It seems like the day before yesterday, but it was more than five years ago that angry Iranian students, many hiding their faces with paper sacks, marched frequently though the streets of downtown Washington, shouting "death to the shah," and distrupting local traffic in the process.
Shah Mohammed Reza Pahlevi died in July 1980, and the Ayatollah Khomeini took over as a successor despot.
Judging from posters that are plastered all over town (as seen in the accompanying photo) and in many suburbs, Washingtonians will be exposed to another round of demonstrations tomorrow by an anti-Khomeini faction of Iranian students. According to the posters, the students will gather at 11 a.m. at Farragut Square for their march, sponsored by the Union of Moslem Iranian Students Societies Outside Iran.
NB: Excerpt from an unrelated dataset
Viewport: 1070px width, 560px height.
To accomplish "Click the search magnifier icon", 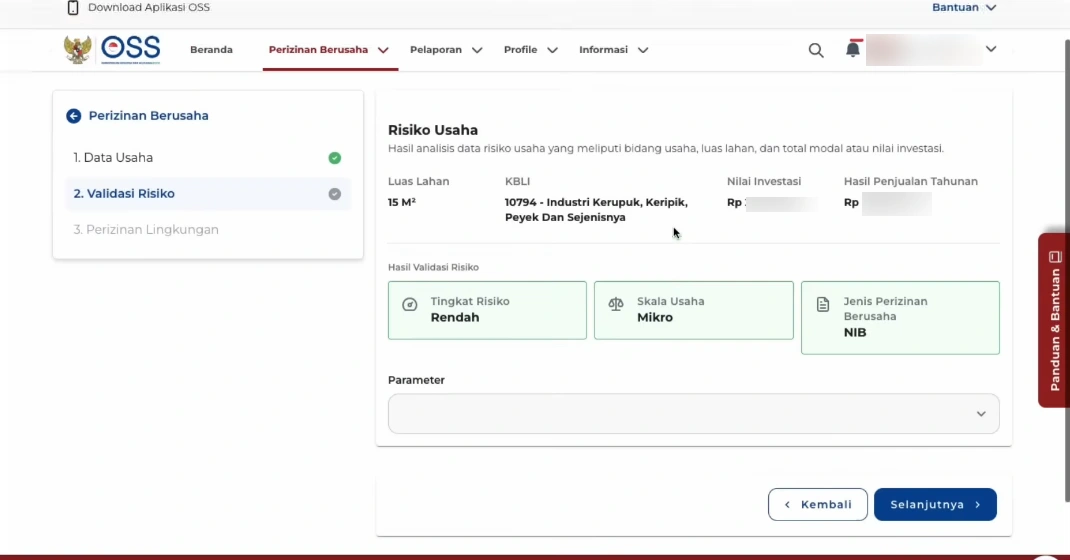I will point(816,50).
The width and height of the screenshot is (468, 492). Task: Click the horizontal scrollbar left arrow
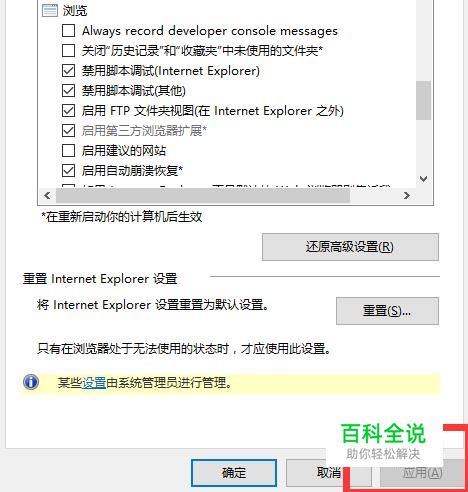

Such demonstrations, to varying degrees, disrupt the normal life of our town, but, as a world capital, Washington has learned to live with them.
But Metro Scene frankly is affronted by the clutter of hundreds of red and blue posters advertising the demonstration that are pasted, in most cases unlawfully, on traffic signal control boxes, construction fences and on the sides of D.C. sidewalk trash cans (often below the clear legend, "posters illegal"). To me, it's a visual violation of our national hospitality.
One problem is that those who stick up the signs rarely come back afterward to remove them, so they -- or shreds of them -- will be with us for months to come.